Explainer: Latent Space Experts

Explainer: Latent Space Experts

A new paper just dropped from Google DeepMind, Deliberation in Latent Space via Differentiable Cache Augmentation. I don’t think this paper is very readable, but it also seems quite important so I wanted to take a moment to break it down, as I understand it.

In this paper, they take a normal, frozen LLM that acts as a generalist. Then they attach a coprocessor LLM that acts as an “expert” in a specific domain. The coprocessor expert talks to the generalist LLM by adding extra embeddings.

You could take a reasoning model (like o3) that’s just good at making logical deductions and combine it with a coprocessor model that’s an expert in biomed. Together, they’d become a team of a PhD-level generalist reasoner and a PhD-level biomed expert that could pair up and tackle tough challenges, like designing a new drug. The expert hasn’t been trained to do o1/o3 style reasoning, but they have a tremendous bank of knowledge of not just facts but also procedural knowledge (“how” to do something).

Wait, Isn’t This Just RAG?

This does have a lot of overlap with RAG.

In RAG, you use an embedding model, which is also an LLM that supplies embeddings rather than mapping it to a token, same as this coprocessor model. In fact, they often recommend using domain-specific embedding models for RAG.

The main difference is that RAG integrates in input text, whereas the knowledge supplied by the coprocessor is trained into the model. So a coprocessor is a lot more expensive to create & manage, but it provides much higher quality input than RAG does.

Latent Space vs Text

The hot topic of the month, as far as I can tell, is latent space vs text in LLMs. The discussion is all about using the LLM’s internal representation (embeddings or hidden layer outputs) vs converting that back into text.

I have a loose understanding that latent space is a lot more information dense than text. When I think about that, I see that English really sucks at communicating clearly. So many unfortunate ambiguities. So in that sense, anything else seems better. But when I think about how latent space would be better, I have little to no comprehension of what latent space really is, what it’s communicating, or what the downsides are.
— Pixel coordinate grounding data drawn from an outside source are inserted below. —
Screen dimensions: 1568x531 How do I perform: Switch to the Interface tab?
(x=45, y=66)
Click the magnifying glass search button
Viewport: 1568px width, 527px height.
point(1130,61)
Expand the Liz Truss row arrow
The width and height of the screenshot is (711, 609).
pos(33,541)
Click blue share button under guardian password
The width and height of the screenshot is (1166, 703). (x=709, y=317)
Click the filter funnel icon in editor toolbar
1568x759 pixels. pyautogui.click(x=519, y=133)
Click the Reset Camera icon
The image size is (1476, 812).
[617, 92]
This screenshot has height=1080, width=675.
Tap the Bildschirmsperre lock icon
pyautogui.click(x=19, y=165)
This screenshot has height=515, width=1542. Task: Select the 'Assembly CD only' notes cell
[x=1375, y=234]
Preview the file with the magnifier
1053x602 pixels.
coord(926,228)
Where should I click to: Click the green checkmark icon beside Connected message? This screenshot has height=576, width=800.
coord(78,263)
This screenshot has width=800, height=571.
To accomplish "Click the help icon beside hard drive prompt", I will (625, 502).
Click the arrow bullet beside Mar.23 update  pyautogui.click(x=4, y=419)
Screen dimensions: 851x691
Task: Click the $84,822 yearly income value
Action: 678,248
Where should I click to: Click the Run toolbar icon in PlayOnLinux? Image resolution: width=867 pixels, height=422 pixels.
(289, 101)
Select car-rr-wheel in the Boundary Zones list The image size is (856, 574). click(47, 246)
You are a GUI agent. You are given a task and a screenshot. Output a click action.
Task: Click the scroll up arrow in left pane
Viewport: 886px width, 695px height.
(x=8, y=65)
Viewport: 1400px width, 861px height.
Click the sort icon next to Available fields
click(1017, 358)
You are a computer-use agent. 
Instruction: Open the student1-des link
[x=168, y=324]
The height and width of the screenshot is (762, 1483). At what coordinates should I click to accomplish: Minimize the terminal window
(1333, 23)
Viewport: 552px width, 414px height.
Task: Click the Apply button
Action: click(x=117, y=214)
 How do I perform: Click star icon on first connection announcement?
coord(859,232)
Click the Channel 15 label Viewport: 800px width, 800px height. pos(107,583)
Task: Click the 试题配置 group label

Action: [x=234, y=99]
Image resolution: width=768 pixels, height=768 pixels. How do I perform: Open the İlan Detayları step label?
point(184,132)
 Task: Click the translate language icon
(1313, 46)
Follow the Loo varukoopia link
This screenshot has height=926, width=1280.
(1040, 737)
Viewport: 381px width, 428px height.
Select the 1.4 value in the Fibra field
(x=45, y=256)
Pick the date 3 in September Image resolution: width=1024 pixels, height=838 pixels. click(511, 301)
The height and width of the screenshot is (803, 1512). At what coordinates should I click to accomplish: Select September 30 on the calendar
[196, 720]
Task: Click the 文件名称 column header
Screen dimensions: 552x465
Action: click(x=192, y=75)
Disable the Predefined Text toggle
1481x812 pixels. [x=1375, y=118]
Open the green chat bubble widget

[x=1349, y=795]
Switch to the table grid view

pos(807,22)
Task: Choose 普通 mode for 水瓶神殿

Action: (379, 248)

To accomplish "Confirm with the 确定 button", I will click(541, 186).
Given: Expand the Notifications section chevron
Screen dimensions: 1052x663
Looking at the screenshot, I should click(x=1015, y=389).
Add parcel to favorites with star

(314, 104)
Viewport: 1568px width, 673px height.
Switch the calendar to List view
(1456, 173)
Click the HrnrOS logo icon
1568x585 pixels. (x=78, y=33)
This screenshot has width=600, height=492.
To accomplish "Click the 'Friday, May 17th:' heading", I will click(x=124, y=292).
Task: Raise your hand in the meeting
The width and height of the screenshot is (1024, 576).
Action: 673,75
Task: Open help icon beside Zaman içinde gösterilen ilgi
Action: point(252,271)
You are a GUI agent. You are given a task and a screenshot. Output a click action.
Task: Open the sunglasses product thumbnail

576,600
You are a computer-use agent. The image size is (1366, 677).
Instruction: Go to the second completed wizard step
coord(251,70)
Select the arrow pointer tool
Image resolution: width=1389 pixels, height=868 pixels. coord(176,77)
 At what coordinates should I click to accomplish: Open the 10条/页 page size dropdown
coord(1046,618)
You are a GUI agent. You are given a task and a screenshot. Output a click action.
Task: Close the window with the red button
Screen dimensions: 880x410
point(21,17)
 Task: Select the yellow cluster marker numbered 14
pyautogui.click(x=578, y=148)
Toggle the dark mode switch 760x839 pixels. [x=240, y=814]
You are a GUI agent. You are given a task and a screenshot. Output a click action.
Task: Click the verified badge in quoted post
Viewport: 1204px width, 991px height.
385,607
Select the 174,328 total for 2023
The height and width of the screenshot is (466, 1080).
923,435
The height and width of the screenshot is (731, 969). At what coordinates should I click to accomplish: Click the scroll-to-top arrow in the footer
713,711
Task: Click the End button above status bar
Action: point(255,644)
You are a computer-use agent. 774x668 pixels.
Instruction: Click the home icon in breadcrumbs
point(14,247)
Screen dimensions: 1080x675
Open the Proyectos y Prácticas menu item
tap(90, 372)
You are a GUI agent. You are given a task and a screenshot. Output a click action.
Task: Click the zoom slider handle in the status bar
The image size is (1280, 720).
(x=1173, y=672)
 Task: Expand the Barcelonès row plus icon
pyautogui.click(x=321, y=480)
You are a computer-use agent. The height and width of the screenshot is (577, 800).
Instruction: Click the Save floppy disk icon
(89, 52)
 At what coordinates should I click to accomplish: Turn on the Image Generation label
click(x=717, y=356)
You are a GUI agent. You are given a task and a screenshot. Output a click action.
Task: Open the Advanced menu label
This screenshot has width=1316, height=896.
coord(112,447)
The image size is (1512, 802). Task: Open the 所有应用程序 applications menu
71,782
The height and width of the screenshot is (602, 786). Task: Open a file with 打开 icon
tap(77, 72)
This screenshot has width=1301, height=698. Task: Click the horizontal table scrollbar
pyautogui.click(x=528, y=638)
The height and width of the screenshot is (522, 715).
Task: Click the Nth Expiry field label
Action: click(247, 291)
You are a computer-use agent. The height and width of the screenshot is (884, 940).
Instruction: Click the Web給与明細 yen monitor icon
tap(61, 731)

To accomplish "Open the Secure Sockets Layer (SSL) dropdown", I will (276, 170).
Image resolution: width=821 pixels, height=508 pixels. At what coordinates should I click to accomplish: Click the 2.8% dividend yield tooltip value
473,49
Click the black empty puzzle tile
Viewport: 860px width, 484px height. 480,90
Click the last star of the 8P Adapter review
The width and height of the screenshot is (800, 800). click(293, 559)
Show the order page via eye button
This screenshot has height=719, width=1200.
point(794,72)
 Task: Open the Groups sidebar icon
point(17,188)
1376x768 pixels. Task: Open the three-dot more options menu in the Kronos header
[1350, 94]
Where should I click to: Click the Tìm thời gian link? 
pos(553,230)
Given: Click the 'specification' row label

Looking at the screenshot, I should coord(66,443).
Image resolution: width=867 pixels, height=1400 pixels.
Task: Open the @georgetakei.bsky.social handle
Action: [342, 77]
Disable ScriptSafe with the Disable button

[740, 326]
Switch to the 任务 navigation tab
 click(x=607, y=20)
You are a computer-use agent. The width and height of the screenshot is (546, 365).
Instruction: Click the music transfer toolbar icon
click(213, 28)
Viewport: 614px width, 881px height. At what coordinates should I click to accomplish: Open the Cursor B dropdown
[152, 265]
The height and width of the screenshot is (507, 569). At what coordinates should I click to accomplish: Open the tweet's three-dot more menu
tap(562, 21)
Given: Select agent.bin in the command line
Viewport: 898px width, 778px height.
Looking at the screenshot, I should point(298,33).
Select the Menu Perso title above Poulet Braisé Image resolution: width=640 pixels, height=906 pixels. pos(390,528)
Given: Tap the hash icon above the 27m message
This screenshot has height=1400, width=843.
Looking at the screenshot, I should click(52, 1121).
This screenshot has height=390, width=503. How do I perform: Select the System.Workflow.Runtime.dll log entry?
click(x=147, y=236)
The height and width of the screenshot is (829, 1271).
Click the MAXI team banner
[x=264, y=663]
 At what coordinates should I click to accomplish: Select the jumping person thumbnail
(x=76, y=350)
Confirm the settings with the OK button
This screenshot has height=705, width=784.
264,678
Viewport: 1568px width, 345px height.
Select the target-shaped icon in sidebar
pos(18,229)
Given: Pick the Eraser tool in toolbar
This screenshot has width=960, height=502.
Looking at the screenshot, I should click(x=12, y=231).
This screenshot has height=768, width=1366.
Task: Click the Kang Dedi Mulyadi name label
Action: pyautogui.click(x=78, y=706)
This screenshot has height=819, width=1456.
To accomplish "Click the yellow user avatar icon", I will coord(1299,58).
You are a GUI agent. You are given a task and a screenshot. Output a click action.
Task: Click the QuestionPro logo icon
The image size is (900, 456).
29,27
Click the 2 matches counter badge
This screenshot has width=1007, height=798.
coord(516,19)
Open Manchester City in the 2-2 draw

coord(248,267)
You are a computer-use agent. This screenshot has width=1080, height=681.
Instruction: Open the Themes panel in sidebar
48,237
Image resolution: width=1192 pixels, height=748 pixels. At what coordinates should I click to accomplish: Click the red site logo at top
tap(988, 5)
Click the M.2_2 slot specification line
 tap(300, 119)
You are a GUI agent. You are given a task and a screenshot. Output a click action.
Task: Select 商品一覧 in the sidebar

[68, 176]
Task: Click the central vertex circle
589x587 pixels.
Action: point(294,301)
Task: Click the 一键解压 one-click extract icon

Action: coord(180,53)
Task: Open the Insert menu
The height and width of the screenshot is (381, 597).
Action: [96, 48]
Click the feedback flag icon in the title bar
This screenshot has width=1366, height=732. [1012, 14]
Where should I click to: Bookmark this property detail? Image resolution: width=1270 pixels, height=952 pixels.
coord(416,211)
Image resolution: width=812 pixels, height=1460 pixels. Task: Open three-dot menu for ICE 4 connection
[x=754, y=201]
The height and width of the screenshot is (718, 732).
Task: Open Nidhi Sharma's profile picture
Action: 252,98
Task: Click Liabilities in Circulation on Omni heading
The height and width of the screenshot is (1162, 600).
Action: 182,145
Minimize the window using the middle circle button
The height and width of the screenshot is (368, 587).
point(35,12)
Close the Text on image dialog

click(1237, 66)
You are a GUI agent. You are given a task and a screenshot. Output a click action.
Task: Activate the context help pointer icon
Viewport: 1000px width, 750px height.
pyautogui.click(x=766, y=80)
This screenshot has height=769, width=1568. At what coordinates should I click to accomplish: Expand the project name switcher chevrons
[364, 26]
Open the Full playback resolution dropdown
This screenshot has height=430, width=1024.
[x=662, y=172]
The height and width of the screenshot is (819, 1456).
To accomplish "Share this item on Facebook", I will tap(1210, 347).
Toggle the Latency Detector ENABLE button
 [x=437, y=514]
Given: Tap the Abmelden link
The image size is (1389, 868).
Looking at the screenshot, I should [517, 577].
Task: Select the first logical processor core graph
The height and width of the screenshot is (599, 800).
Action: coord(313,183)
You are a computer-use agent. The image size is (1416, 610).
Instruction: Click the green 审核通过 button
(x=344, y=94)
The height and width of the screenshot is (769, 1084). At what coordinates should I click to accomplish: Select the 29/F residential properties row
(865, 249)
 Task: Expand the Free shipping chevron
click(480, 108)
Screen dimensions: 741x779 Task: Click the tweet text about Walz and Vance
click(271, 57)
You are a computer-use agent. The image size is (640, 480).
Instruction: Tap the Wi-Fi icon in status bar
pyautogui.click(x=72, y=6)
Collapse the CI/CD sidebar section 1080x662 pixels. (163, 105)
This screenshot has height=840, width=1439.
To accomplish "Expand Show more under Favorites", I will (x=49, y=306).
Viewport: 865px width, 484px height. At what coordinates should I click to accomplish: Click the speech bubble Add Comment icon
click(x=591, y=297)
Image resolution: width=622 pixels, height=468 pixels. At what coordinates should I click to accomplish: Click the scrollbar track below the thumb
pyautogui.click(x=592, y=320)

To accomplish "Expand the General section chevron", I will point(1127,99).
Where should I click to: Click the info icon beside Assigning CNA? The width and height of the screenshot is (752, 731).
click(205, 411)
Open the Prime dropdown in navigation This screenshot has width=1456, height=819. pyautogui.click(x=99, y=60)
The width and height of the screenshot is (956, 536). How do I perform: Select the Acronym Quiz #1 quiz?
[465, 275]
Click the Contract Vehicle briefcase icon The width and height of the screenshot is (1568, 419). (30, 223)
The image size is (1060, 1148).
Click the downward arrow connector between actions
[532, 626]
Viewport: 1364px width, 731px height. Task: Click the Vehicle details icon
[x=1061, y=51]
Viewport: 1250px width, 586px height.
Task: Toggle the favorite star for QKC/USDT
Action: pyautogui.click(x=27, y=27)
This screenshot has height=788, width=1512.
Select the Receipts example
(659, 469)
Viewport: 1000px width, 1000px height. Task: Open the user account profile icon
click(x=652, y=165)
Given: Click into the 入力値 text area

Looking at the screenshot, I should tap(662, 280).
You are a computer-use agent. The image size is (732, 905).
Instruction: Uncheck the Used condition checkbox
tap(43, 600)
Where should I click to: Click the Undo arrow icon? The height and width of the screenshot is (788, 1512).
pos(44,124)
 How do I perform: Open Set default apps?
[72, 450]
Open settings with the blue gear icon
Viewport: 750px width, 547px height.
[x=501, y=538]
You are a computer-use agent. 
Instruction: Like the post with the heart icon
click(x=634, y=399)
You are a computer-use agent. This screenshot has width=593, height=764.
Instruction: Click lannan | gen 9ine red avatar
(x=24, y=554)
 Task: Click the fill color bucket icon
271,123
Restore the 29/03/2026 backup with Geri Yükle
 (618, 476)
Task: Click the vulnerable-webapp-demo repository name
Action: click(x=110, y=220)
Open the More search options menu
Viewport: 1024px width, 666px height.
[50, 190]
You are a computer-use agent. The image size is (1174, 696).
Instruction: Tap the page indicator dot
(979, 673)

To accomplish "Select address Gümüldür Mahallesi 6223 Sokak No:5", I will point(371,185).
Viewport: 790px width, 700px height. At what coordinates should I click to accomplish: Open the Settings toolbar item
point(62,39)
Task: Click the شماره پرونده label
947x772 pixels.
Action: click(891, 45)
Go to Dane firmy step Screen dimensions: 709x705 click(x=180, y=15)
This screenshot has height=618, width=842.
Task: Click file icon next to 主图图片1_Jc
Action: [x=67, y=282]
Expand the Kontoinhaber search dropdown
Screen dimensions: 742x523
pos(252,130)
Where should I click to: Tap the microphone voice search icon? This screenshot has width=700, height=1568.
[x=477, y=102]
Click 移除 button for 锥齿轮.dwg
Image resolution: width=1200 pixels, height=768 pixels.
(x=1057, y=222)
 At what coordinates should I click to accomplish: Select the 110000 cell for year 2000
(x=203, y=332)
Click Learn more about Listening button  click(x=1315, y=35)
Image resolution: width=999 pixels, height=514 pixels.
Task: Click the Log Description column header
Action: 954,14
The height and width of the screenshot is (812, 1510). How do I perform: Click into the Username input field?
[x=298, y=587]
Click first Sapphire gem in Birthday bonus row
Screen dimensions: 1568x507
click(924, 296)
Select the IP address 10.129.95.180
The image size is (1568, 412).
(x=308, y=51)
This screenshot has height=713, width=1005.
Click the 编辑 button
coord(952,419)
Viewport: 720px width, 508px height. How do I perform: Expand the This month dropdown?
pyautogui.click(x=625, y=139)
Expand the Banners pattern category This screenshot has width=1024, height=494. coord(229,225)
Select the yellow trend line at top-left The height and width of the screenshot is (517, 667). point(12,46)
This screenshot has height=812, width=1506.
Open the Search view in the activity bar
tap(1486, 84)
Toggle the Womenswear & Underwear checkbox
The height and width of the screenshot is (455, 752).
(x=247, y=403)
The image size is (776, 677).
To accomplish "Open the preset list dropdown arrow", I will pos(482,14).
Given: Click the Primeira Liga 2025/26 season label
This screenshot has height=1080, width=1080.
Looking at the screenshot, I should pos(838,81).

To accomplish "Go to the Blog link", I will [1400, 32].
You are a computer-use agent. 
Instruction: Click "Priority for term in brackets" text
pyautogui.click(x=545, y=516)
The pursuit of latent space feels a lot like magical thinking. It may very well be that it’s 100% as good as the claims. It just doesn’t sit well with me that I don’t understand why latent space is good, I only understand why text is bad.

Fundamentally, the advantage is that the symbiosis betweent the coprocessor & generalist LLMs is that they’re optimized together using machine learning. By using thousands of examples, they’re able to optimize the information transfer between the two models. Whereas, embedding models are optimized completely independently, and for far more rudimentary tasks (like similarity, clustering, etc.)

How Will This be Used?

If this approach takes off, I think it’ll be used in conjunction with RAG.

LLMs will become smaller and always trained to do o1-style reasoning. Expert coprocessors will be trained for every domain (e.g. biomed, material science, astronomy, poetry, etc.) and attached at runtime. At first, you’ll manually select which expert is needed, but over time that will be automatically selected as well.

There might even become a marketplace for coprocessor experts. This could really take off if the act of adapting a coprocessor to a generalist LLM was as simple as training a LoRA.

Also RAG is not dead. RAG will never die, because RAG is just a database and you simply can’t provide real-time fresh data cheaper and more effectively than a database. But these latent space experts will help cover over a lot of the problems with RAG. This seems like it could be a net good thing.